December 16, 2012

GOP led austerity has slashed mental health assistance

Lynn Stuart Parramore, Alternet -  Across the country, states facing severe financial shortfalls have cut at least $4.35 billion in public mental health spending from 2009 to 2012, according to the National Association of State Mental Health Program Directors. It's the largest reduction in funding since de-institutionalization in the 1960s and '70s. In fiscal year 2012 alone, 31 states that gave their numbers to the association reported cutting more than $840 million.

Thanks to the misguided austerity policies embraced by conservatives, more people are falling through the cracks. There are not enough psychiatric beds, treatment services or community support programs. Medication is expensive, and insurance companies routinely leave patients inadequately covered…

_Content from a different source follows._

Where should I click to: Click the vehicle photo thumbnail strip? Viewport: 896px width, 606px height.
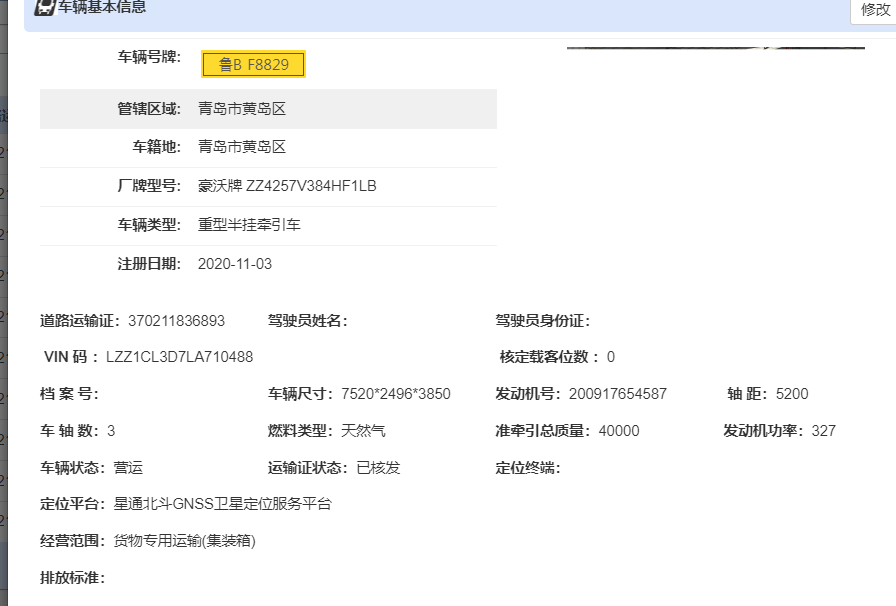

Mental healthcare workers have been laid off. Vulnerable people are neglected until their situation becomes acute - often after it's too late. Many are incarcerated, often subjected to solitary confinement because prison officials don't know what to do with them. Others are homeless - as many as 45 percent of the people living on the streets suffer from mental illness.


1 comment:

Anonymous said...

Why offer mental healthcare, if you have insurance, big Pharma can profit off you by giving you drugs. If you can't provide a profit to big Pharma, you're welcome to die in the streets. It's the American way, you know, pull yourself up by your boot straps, even if you are mentally ill and can't function without help.

This country has gone mad.

Personally I having lived once near a church that offered meals to homeless people, and some of the meal patrons were violent and seriously mentally ill, one of the more unstable patrons even assaulting a neighbor of mine, I saw the interest I have in supporting mental healthcare with my tax dollars. Unfortunately my government would rather use my tax dollars to pay for prisons instead of mental health services. Even thought putting mentally ill people in prisons costs more than giving them services on the outside.